Songs and visual art commemorating one of the most notorious crimes of Victorian New England—the rapscallion scions of the department store Malley family were found not guilty after a one-hour jury deliberation—are part of Sounding New Haven: Music Scenes, 1840-1940.
The show on the third-floor gallery of the Chapel Street membership-library contains old photographs, posters, sheet music, announcements, and pamphlets. It includes a whole section dealing with the Cramer saga, characterized as “the Elm City Tragedy,” that gripped New Haven and the country in the summer of 1881.
A musical opening drew 50 people Wednesday night. The crowd included Yale American studies graduate students who mounted the exhibition. The show runs through Jan. 26 during library hours.
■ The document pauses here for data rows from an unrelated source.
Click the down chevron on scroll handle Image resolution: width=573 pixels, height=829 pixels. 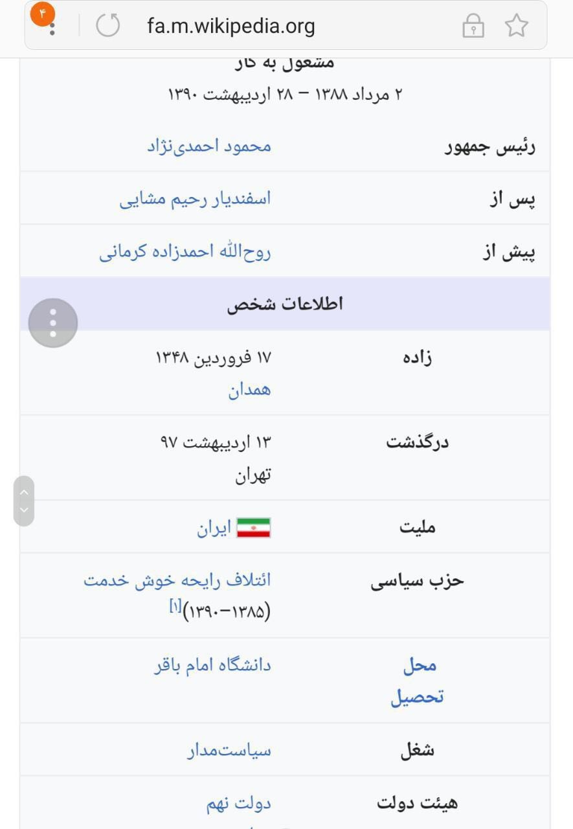coord(24,510)
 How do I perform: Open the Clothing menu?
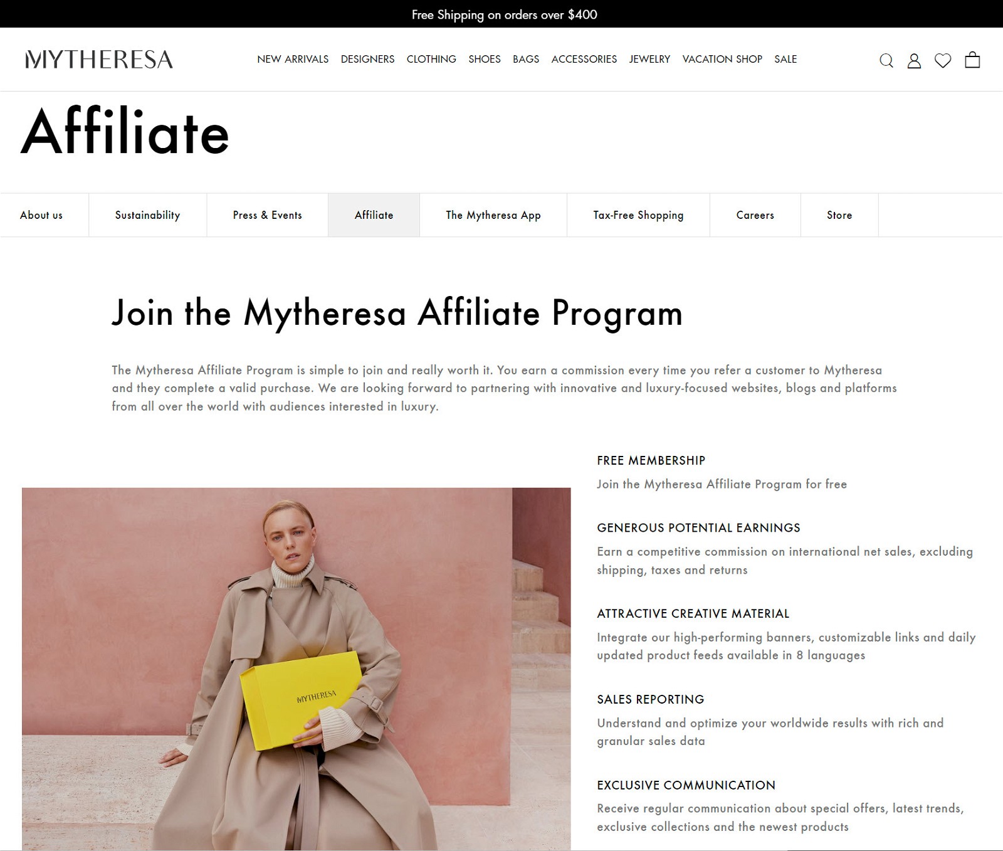click(x=431, y=59)
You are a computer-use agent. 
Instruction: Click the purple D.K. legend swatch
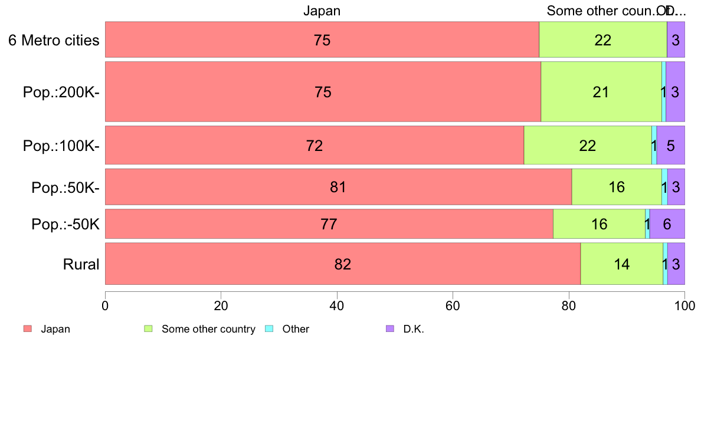(x=390, y=328)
One of the students’ professors, Laura Wexler, said after the performance: “This library existed in New Haven when these songs were being sung. It’s never seemed to be more [than now] that music was a time machine.”
Among the six songs, performed with intensity and sincerity by baritone Taylor Ward and pianist John Muniz, was “Found Drifting with the Tides.”
The still-affecting 1882 ballad tells us how New Haven’s treasure is drifting with the tides and how finally Death has claimed her for his bride.
The show also contains images of iconic locations and personalities from New Haven’s music scenes throughout the decades from before the Civil War to just before World War Two.
These include the Loomis Temple of Music at 839 Chapel, along with images of the the turn of the century vaudeville and movie theaters impressario Sylvester Poli.
Tags: Institute Library, Malleys
Post a Comment
Comments
posted by: Rep. Pat Dillon on January 18, 2013 1:15pm
Great article about the Institute, and our local history. Part of the Malley mansion (where some of these events may have taken place) still stands on Batter Terrace, and if I recall, Batter is curved because it was the Malley driveway.
posted by: robn on January 18, 2013 9:52pm
Yes…
The Malley cover-up. Just as I indicated in the NHI almost exactly two years ago.